As partituras da identidade: o Itamaraty e a música brasileira no século XX
Anaïs Fléchet
Desde a segunda metade do século XIX, os músicos brasileiros foram considerados
um modelo de representação do país no exterior. A atuação de compositores e
intérpretes brasileiros na Europa, na América do Norte e, a partir dos anos 1960,
nos países africanos, foi celebrada na imprensa nacional com entusiasmo patrió
tico. Elogiados por serem “esforçados propagandistas do Brasil no Universo”,
os músicos eruditos e populares receberam frequentemente o título oficioso de
“embaixadores” quando fizeram sucesso no exterior. Todavia, a noção de diplomacia
musical foi até hoje pouco explorada pelos musicólogos, antropólogos,
historiadores do cultural e especialistas das relações internacionais. Qual foi o
lugar da música nas políticas culturais promovidas pelo Itamaraty? Quais foram
as origens e principais realizações da diplomacia musical brasileira? Sobretudo,
quais foram os compositores e intérpretes escolhidos para promover a
imagem oficial do país no exterior?
O artigo analisa a gênese das partituras da identidade compostas pelo Itamaraty,
enfocando os debates em torno da música nacional. A pesquisa, realizada
no Arquivo Histórico do Itamaraty, discute duas principais hipóteses: 1) a
diplomacia musical brasileira possui tempos, conteúdos e orientação política
próprios, portanto não pode ser interpretada como simples reflexo das políticas
culturais desenvolvidas a nível nacional; 2) a música, já usada pelos jesuítas nos
tempos coloniais em virtude de seu suposto apelo universal, contribuiu para a
criação de uma diplomacia original ao longo do século XX, oferecendo, junto
com o cinema, um dos maiores sucessos das políticas culturais do Itamaraty.
Palavras-chave: música; história; Brasil; relações internacionais; diplomacia cultural; séculos XIX e XX.

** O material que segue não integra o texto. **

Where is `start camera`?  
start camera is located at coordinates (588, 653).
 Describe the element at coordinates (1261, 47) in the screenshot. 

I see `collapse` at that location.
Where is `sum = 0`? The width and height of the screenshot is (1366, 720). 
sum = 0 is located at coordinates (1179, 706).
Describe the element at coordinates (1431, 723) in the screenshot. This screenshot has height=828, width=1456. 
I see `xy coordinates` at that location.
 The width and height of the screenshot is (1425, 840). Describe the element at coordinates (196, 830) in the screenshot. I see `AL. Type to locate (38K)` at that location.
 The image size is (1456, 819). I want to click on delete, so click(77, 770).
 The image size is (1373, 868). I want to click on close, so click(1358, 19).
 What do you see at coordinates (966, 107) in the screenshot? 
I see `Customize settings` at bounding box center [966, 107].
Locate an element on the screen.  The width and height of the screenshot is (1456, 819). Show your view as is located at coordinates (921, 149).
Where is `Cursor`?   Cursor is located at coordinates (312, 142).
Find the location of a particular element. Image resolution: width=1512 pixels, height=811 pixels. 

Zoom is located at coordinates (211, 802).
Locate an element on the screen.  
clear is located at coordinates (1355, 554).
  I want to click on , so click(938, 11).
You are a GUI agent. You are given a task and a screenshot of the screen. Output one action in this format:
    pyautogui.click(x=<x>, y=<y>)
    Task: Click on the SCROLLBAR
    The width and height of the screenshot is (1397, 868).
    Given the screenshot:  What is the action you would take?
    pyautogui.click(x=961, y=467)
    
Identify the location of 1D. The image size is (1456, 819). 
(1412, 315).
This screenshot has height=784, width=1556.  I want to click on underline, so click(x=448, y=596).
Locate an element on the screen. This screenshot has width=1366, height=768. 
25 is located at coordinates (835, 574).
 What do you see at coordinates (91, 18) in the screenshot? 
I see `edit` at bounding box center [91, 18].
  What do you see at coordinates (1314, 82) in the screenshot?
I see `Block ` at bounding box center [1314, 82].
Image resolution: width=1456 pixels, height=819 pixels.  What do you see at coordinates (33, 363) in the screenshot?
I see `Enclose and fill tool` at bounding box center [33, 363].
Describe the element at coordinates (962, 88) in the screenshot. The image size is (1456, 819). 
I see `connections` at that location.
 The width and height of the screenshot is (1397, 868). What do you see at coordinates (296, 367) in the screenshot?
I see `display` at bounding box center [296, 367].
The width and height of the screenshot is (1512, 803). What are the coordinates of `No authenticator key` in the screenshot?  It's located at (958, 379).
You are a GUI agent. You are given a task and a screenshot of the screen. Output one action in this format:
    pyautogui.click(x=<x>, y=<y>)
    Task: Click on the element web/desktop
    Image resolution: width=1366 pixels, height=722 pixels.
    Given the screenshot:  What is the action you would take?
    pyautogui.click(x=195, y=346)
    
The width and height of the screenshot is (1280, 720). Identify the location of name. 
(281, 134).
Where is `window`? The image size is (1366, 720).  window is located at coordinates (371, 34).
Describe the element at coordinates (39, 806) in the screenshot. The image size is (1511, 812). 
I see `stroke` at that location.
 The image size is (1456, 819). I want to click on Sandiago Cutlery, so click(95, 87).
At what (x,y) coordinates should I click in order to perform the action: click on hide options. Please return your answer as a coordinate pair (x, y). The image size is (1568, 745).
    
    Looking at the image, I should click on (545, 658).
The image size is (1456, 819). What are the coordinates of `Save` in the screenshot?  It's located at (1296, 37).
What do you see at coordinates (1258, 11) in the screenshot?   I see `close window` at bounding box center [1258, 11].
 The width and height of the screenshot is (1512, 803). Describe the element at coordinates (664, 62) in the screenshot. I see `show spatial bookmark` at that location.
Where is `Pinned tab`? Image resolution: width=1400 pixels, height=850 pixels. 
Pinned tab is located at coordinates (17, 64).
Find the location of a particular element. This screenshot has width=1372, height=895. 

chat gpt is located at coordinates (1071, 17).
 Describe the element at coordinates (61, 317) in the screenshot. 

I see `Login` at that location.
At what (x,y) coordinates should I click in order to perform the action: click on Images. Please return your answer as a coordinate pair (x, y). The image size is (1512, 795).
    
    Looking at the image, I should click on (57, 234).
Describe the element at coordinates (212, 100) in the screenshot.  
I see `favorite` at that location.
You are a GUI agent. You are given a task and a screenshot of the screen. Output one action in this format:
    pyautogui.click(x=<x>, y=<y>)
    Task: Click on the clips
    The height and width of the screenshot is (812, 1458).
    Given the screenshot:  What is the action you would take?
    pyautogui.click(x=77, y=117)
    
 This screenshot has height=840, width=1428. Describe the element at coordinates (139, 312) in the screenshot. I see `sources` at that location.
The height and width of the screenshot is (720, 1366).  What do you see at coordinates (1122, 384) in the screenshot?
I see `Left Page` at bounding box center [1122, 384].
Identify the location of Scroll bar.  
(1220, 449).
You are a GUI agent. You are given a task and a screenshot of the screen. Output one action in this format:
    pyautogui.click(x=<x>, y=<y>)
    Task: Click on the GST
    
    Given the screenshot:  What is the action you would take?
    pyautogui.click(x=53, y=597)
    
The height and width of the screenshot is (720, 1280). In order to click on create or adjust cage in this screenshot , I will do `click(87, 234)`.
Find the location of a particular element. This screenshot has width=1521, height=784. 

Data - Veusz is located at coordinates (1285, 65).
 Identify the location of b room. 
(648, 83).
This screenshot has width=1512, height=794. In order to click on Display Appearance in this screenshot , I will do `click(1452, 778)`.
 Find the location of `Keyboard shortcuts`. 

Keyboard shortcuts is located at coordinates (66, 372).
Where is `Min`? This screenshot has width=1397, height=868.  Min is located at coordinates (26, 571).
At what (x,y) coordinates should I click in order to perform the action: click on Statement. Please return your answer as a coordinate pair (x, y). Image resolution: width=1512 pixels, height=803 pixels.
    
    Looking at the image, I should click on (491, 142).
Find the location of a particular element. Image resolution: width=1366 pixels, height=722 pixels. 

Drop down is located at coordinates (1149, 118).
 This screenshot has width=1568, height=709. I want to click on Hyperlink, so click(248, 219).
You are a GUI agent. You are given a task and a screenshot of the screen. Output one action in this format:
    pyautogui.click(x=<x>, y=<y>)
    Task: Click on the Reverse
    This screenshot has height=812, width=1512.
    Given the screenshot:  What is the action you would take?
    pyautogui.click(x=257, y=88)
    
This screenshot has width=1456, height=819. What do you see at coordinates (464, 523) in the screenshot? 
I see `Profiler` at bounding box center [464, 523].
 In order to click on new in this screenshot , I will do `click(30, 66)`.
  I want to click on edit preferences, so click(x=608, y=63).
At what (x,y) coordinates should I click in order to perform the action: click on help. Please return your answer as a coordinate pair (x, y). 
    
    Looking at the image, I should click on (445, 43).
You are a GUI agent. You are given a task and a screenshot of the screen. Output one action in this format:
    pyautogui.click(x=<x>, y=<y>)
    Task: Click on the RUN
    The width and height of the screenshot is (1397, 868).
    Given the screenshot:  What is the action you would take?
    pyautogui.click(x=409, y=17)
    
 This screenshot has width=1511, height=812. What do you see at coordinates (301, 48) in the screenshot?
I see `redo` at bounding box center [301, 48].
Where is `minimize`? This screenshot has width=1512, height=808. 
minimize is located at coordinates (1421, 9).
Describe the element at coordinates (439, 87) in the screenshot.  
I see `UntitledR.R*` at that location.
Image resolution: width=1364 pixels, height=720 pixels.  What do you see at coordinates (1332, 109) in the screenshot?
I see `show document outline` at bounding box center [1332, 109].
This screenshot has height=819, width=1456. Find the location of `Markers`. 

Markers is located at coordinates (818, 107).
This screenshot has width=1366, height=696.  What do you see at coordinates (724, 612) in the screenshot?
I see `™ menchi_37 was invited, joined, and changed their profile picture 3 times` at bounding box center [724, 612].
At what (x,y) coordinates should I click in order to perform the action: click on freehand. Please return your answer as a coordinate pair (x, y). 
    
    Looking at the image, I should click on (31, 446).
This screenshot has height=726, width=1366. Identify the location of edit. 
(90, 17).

Since the 19th century, Brazilian musicians have been considered cultural ambassadors
by the national press and political authorities. The achievements of
interpreters and composers in Europe, North America, and, since the 1960s,
Africa, have been applauded by the critics with patriotic fervor. Celebrated for
being “diligent propagandists of Brazil in the Universe”, classical and popular
musicians were frequently called “ambassadors” for their success abroad. Yet,
the notion of sound diplomacy is still little used in musicology, anthropology, and
cultural history. What role did music play in the cultural diplomacy led by the
Ministry of External Relations or Itamaraty? What were the origins and principal
achievements of Brazilian sound diplomacy? Which musicians were chosen
to promote the official image of the country abroad?
This article analyzes the genesis of the scores of identity composed by Itamaraty,
with special emphasis on the polemics concerning the meaning of national music.
The research realized in Itamaraty’s Historical Archive discusses two main hypotheses:
1) Brazilian sound diplomacy has its own tempos, contents, and political
orientation, and can not be reduced to a simple reflection of national cultural
policies; 2) music, already used by the Jesuits during the colonial period for its
supposed universal appeal, contributed to the creation of an original diplomacy
in the 20th century and, together with the film industry, offered Itamaraty some
of its best cultural achievements.
Keywords:music; history; Brazil; international relations; cultural diplomacy; 19th and 20th centuries.